| Task statement |
Output only the stretch of the listing that starts at the line containing "Task: Click Device" and ends at the line containing "Screen dimensions: 1225x980", reproduced exactly with both ends.

| Records for the exercise |
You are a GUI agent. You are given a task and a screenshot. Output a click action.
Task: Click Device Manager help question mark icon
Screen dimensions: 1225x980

...

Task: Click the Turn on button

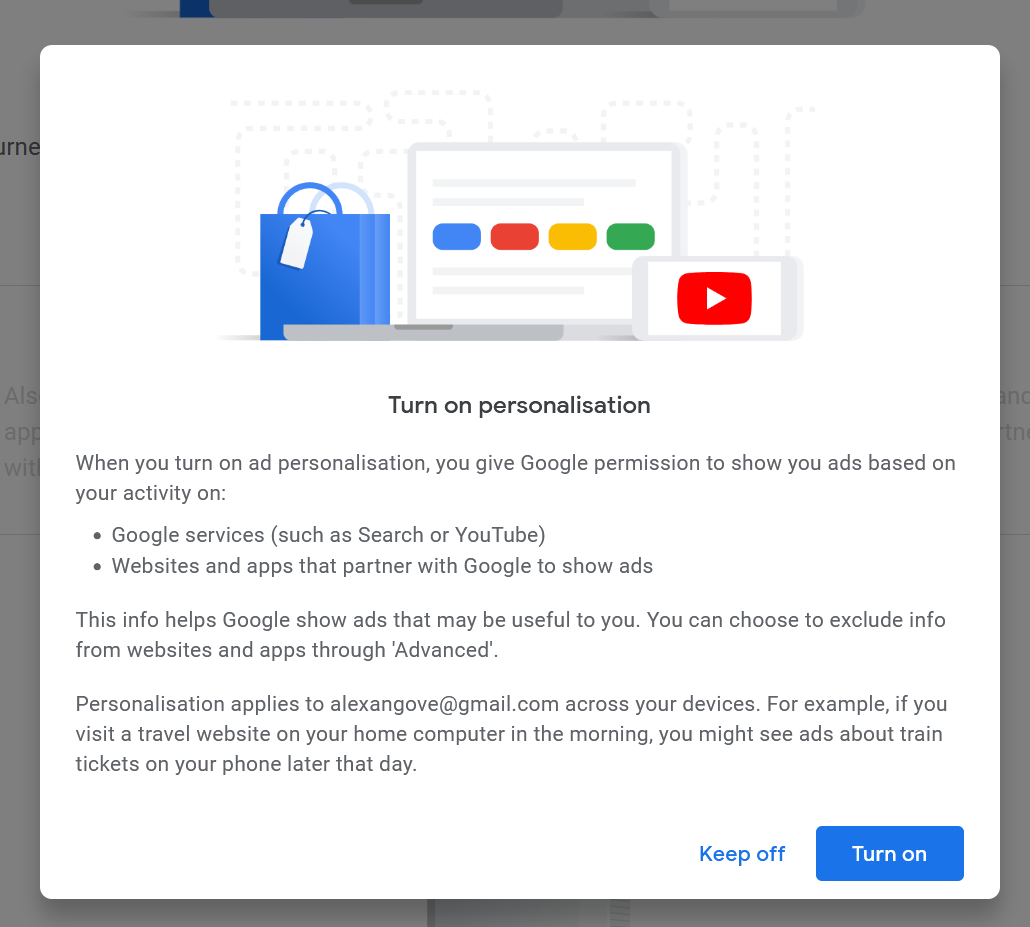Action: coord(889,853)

* * *

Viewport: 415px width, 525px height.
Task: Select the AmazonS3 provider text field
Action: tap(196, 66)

| Answer to the problem |
Task: Click Device Manager help question mark icon
Screen dimensions: 1225x980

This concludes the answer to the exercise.